For the last almost three years, Syed Fahad Hashmi has been kept in total pre-trial isolation inside in a small cell under 24-hour video and audio surveillance. He is forced to use the bathroom and shower in full view of the video. He has not seen the sun in years. He takes his meals alone in his cell. He cannot see any other detainees and he is not allowed to communicate in any way with any prisoners. He cannot write letters to friends and he cannot make calls to anyone but his lawyer. He is prohibited from participating in group prayer. He gets newspapers that are 30-days-old with sections cut out by the government. One hour a day he is taken into another confined room where he is also kept in total isolation.

Children are taught that the U.S. Constitution protects people accused of crimes. No one is to be punished unless their guilt or innocence has been decided in a fair trial. Until trial, people are entitled to the presumption of innocence. They are entitled to be defended by an attorney of their choice. And the Eighth Amendment to the U.S. Constitution prohibits cruel and unusual punishment.

The punishment of Mr. Hashmi has been going on for years while he has been waiting for trial. In addition to the punitive isolation he is subjected to today, he was denied the attorney of his choice. He was allowed only counsel investigated and pre-approved by the government. He is not allowed to look at any translated documents unless the translator is pre-approved by the government. He is not allowed any contact with the media at all. One member of his family can visit through the heavy screen for one hour every other week unless the government takes away those visits to further punish him. The government took away his family visits for 90 days when he was observed shadow boxing in his cell and talked back to the guard who asked what he was doing.

If the Constitution prohibits cruel and unusual punishment, what is the impact of forced isolation? Medical testimony presented in his case in federal court concluded that, after 60 days in solitary, people's mental state begins to break down. That means a person will start to experience panic, anxiety, confusion, headaches, heart palpitations, sleep problems, withdrawal, anger, depression, despair, and over-sensitivity. Over time this can lead to severe psychiatric trauma and harms like psychosis, distortion of reality, hallucinations, mass anxiety and acute confusion. Essentially, the mind disintegrates.

That is why, under international standards for human rights, extended isolation is considered a form of torture and is banned. The conditions and practices of isolation are in violation of the Universal Declaration of Human Rights, the U.N. Convention against Torture, and the U.N. Convention on the Elimination of All Forms of Racial Discrimination.

In 1995, the U.N. Human Rights Committee stated that isolation conditions in certain U.S. maximum security prisons were incompatible with international standards. In 1996, the U.N. special rapporteur on torture reported on cruel, inhuman, and degrading treatment in U.S. super-max prisons. In 2000, the U.N. Committee on Torture roundly condemned the United States for its treatment of prisoners, citing super-max prisons. In May 2006, the same committee concluded that the United States should "review the regimen imposed on detainees in super-max prisons; in particular, the practice of prolonged isolation."

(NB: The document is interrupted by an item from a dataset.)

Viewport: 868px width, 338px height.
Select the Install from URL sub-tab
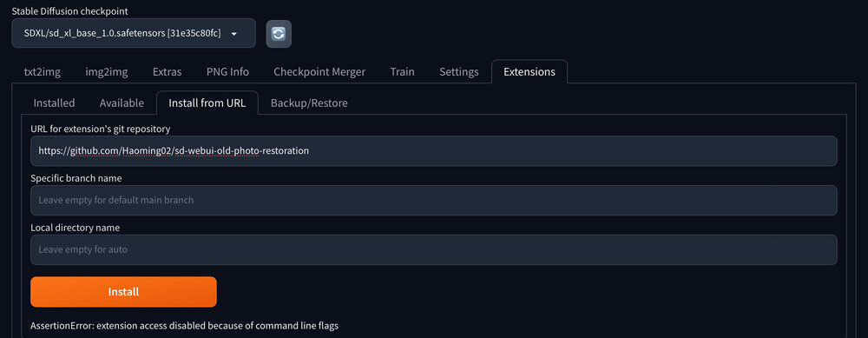click(207, 103)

John McCain said his two years in solitary confinement were torture. "It crushes your spirit and weakens your resistance effectively than any other form of mistreatment." The reaction of McCain and many other victims of isolation torture were described in a 2009 New Yorker article on isolation by Atul Gawande. Gawande concluded that prolonged isolation is objectively horrifying, intrinsically cruel, and more widespread in the U.S. than any country in the world.

Who is this man? Syed Fahad Hashmi grew up in Queens and attended Brooklyn College. He became an outspoken Muslim activist. He moved to London and received a master's degree in international relations there.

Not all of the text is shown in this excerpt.